* **PROBLEM REQUIREMENTS**: Take the data below and repeat it exactly.

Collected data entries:
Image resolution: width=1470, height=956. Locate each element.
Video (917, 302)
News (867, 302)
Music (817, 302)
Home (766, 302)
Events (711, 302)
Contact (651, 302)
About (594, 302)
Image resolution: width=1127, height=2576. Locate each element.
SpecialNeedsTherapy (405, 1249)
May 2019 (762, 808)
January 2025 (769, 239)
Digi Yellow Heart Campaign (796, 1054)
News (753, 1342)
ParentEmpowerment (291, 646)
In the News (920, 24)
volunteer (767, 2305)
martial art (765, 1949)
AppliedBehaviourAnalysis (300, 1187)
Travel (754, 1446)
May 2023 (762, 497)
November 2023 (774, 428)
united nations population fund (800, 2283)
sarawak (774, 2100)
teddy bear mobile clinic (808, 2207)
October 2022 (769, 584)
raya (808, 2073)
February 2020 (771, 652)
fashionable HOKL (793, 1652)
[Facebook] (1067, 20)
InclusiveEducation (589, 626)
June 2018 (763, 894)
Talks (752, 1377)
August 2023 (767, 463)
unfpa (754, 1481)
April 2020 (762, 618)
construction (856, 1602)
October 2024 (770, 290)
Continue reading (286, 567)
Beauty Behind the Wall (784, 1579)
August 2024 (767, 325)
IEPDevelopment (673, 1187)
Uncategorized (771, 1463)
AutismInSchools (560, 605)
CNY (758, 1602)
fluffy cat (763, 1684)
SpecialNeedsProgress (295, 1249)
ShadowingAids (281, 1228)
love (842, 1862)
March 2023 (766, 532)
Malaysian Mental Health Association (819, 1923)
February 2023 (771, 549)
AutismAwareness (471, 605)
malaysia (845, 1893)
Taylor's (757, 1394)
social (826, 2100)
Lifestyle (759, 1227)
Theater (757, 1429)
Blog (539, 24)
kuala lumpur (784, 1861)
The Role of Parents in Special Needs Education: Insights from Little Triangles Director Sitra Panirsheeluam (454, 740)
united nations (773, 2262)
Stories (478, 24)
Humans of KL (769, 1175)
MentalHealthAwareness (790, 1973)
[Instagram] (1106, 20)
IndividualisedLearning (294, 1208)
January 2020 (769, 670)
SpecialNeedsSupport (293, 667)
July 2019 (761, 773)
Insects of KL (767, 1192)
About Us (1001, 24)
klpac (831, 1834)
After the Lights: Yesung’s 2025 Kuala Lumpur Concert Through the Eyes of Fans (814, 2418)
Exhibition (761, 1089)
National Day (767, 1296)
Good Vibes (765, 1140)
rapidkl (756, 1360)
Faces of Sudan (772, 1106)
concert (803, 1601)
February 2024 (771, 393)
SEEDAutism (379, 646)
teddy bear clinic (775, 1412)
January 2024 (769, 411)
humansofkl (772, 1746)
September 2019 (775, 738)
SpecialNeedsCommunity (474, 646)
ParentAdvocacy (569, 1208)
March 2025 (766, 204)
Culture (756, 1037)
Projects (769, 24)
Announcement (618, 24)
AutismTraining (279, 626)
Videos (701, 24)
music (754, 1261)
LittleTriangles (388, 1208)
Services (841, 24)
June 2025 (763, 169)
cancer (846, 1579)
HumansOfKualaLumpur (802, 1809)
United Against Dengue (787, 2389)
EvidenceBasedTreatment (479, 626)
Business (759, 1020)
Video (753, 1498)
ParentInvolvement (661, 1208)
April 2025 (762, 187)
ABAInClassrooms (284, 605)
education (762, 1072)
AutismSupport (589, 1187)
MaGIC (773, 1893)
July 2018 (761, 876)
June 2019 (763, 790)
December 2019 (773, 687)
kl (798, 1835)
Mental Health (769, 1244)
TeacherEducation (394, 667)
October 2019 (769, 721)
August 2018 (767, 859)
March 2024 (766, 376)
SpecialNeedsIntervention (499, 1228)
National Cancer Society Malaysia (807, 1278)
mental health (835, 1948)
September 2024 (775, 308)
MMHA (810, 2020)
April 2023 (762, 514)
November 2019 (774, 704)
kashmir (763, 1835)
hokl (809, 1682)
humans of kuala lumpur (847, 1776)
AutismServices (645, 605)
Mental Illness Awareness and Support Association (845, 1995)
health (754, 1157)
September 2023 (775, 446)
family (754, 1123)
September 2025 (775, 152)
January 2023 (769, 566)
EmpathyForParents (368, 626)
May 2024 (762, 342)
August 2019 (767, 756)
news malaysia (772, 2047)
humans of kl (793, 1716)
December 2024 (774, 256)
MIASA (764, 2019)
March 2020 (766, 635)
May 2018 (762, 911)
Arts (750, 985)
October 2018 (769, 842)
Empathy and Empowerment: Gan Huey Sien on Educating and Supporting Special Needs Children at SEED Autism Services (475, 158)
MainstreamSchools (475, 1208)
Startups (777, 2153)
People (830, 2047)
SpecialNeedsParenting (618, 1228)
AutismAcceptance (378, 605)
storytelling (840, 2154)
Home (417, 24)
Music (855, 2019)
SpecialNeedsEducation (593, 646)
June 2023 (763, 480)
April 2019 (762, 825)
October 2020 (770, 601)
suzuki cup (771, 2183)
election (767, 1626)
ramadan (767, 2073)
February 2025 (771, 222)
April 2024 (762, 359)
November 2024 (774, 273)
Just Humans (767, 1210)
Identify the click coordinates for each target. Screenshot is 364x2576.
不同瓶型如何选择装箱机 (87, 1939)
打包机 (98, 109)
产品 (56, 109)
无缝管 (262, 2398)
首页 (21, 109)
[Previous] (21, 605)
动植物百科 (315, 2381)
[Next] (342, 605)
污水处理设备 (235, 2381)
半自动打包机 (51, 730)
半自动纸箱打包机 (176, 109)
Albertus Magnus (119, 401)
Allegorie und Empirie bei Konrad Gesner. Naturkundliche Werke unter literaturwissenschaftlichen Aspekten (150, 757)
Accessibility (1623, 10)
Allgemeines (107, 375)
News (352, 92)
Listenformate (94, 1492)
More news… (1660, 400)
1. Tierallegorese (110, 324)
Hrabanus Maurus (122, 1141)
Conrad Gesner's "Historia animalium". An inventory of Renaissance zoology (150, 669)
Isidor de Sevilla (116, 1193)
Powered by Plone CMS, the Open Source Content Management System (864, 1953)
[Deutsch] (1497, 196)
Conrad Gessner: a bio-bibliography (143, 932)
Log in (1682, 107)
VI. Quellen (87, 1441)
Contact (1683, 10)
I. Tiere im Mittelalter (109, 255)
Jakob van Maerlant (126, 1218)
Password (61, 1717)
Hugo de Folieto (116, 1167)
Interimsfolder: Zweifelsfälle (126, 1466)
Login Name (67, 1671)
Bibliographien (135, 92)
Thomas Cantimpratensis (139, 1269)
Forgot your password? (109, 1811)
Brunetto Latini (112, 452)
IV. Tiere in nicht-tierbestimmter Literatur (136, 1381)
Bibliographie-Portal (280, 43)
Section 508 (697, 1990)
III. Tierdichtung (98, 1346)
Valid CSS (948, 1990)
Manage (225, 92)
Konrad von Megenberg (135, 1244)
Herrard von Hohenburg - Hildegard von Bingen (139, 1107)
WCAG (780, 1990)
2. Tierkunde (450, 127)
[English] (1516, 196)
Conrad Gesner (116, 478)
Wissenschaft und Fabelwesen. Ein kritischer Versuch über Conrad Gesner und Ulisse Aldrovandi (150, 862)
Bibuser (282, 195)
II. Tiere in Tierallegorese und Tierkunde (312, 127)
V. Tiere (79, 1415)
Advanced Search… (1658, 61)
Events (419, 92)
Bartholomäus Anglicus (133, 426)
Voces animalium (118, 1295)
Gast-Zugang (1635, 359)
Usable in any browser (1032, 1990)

* **ANSWER TO THE PROBLEM**:
Image resolution: width=1470, height=956. Locate each element.
Video (917, 302)
News (867, 302)
Music (817, 302)
Home (766, 302)
Events (711, 302)
Contact (651, 302)
About (594, 302)
Image resolution: width=1127, height=2576. Locate each element.
SpecialNeedsTherapy (405, 1249)
May 2019 (762, 808)
January 2025 (769, 239)
Digi Yellow Heart Campaign (796, 1054)
News (753, 1342)
ParentEmpowerment (291, 646)
In the News (920, 24)
volunteer (767, 2305)
martial art (765, 1949)
AppliedBehaviourAnalysis (300, 1187)
Travel (754, 1446)
May 2023 (762, 497)
November 2023 (774, 428)
united nations population fund (800, 2283)
sarawak (774, 2100)
teddy bear mobile clinic (808, 2207)
October 2022 (769, 584)
raya (808, 2073)
February 2020 (771, 652)
fashionable HOKL (793, 1652)
[Facebook] (1067, 20)
InclusiveEducation (589, 626)
June 2018 (763, 894)
Talks (752, 1377)
August 2023 (767, 463)
unfpa (754, 1481)
April 2020 (762, 618)
construction (856, 1602)
October 2024 (770, 290)
Continue reading (286, 567)
Beauty Behind the Wall (784, 1579)
August 2024 (767, 325)
IEPDevelopment (673, 1187)
Uncategorized (771, 1463)
AutismInSchools (560, 605)
CNY (758, 1602)
fluffy cat (763, 1684)
SpecialNeedsProgress (295, 1249)
ShadowingAids (281, 1228)
love (842, 1862)
March 2023 (766, 532)
Malaysian Mental Health Association (819, 1923)
February 2023 (771, 549)
AutismAwareness (471, 605)
malaysia (845, 1893)
Taylor's (757, 1394)
social (826, 2100)
Lifestyle (759, 1227)
Theater (757, 1429)
Blog (539, 24)
kuala lumpur (784, 1861)
The Role of Parents in Special Needs Education: Insights from Little Triangles Director Sitra Panirsheeluam (454, 740)
united nations (773, 2262)
Stories (478, 24)
Humans of KL (769, 1175)
MentalHealthAwareness (790, 1973)
[Instagram] (1106, 20)
IndividualisedLearning (294, 1208)
January 2020 (769, 670)
SpecialNeedsSupport (293, 667)
July 2019 (761, 773)
Insects of KL (767, 1192)
About Us (1001, 24)
klpac (831, 1834)
After the Lights: Yesung’s 2025 Kuala Lumpur Concert Through the Eyes of Fans (814, 2418)
Exhibition (761, 1089)
National Day (767, 1296)
Good Vibes (765, 1140)
rapidkl (756, 1360)
Faces of Sudan (772, 1106)
concert (803, 1601)
February 2024 (771, 393)
SEEDAutism (379, 646)
teddy bear clinic (775, 1412)
January 2024 (769, 411)
humansofkl (772, 1746)
September 2019 (775, 738)
SpecialNeedsCommunity (474, 646)
ParentAdvocacy (569, 1208)
March 2025 (766, 204)
Culture (756, 1037)
Projects (769, 24)
Announcement (618, 24)
AutismTraining (279, 626)
Videos (701, 24)
music (754, 1261)
LittleTriangles (388, 1208)
Services (841, 24)
June 2025 (763, 169)
cancer (846, 1579)
HumansOfKualaLumpur (802, 1809)
United Against Dengue (787, 2389)
EvidenceBasedTreatment (479, 626)
Business (759, 1020)
Video (753, 1498)
ParentInvolvement (661, 1208)
April 2025 (762, 187)
ABAInClassrooms (284, 605)
education (762, 1072)
AutismSupport (589, 1187)
MaGIC (773, 1893)
July 2018 (761, 876)
June 2019 (763, 790)
December 2019 (773, 687)
kl (798, 1835)
Mental Health (769, 1244)
TeacherEducation (394, 667)
October 2019 (769, 721)
August 2018 (767, 859)
March 2024 (766, 376)
SpecialNeedsIntervention (499, 1228)
National Cancer Society Malaysia (807, 1278)
mental health (835, 1948)
September 2024 (775, 308)
MMHA (810, 2020)
April 2023 (762, 514)
November 2019 (774, 704)
kashmir (763, 1835)
hokl (809, 1682)
humans of kuala lumpur (847, 1776)
AutismServices (645, 605)
Mental Illness Awareness and Support Association (845, 1995)
health (754, 1157)
September 2023 (775, 446)
family (754, 1123)
September 2025 (775, 152)
January 2023 (769, 566)
EmpathyForParents (368, 626)
May 2024 (762, 342)
August 2019 (767, 756)
news malaysia (772, 2047)
humans of kl (793, 1716)
December 2024 (774, 256)
MIASA (764, 2019)
March 2020 (766, 635)
May 2018 (762, 911)
Arts (750, 985)
October 2018 (769, 842)
Empathy and Empowerment: Gan Huey Sien on Educating and Supporting Special Needs Children at SEED Autism Services (475, 158)
MainstreamSchools (475, 1208)
Startups (777, 2153)
People (830, 2047)
SpecialNeedsParenting (618, 1228)
AutismAcceptance (378, 605)
storytelling (840, 2154)
Home (417, 24)
Music (855, 2019)
SpecialNeedsEducation (593, 646)
June 2023 (763, 480)
April 2019 (762, 825)
October 2020 (770, 601)
suzuki cup (771, 2183)
election (767, 1626)
ramadan (767, 2073)
February 2025 (771, 222)
April 2024 (762, 359)
November 2024 (774, 273)
Just Humans (767, 1210)
Identify the click coordinates for each target. Screenshot is 364x2576.
不同瓶型如何选择装箱机 (87, 1939)
打包机 (98, 109)
产品 (56, 109)
无缝管 (262, 2398)
首页 (21, 109)
[Previous] (21, 605)
动植物百科 (315, 2381)
[Next] (342, 605)
污水处理设备 (235, 2381)
半自动打包机 (51, 730)
半自动纸箱打包机 (176, 109)
Albertus Magnus (119, 401)
Allegorie und Empirie bei Konrad Gesner. Naturkundliche Werke unter literaturwissenschaftlichen Aspekten (150, 757)
Accessibility (1623, 10)
Allgemeines (107, 375)
News (352, 92)
Listenformate (94, 1492)
More news… (1660, 400)
1. Tierallegorese (110, 324)
Hrabanus Maurus (122, 1141)
Conrad Gesner's "Historia animalium". An inventory of Renaissance zoology (150, 669)
Isidor de Sevilla (116, 1193)
Powered by Plone CMS, the Open Source Content Management System (864, 1953)
[Deutsch] (1497, 196)
Conrad Gessner: a bio-bibliography (143, 932)
Log in (1682, 107)
VI. Quellen (87, 1441)
Contact (1683, 10)
I. Tiere im Mittelalter (109, 255)
Jakob van Maerlant (126, 1218)
Password (61, 1717)
Hugo de Folieto (116, 1167)
Interimsfolder: Zweifelsfälle (126, 1466)
Login Name (67, 1671)
Bibliographien (135, 92)
Thomas Cantimpratensis (139, 1269)
Forgot your password? (109, 1811)
Brunetto Latini (112, 452)
IV. Tiere in nicht-tierbestimmter Literatur (136, 1381)
Bibliographie-Portal (280, 43)
Section 508 (697, 1990)
III. Tierdichtung (98, 1346)
Valid CSS (948, 1990)
Manage (225, 92)
Konrad von Megenberg (135, 1244)
Herrard von Hohenburg - Hildegard von Bingen (139, 1107)
WCAG (780, 1990)
2. Tierkunde (450, 127)
[English] (1516, 196)
Conrad Gesner (116, 478)
Wissenschaft und Fabelwesen. Ein kritischer Versuch über Conrad Gesner und Ulisse Aldrovandi (150, 862)
Bibuser (282, 195)
II. Tiere in Tierallegorese und Tierkunde (312, 127)
V. Tiere (79, 1415)
Advanced Search… (1658, 61)
Events (419, 92)
Bartholomäus Anglicus (133, 426)
Voces animalium (118, 1295)
Gast-Zugang (1635, 359)
Usable in any browser (1032, 1990)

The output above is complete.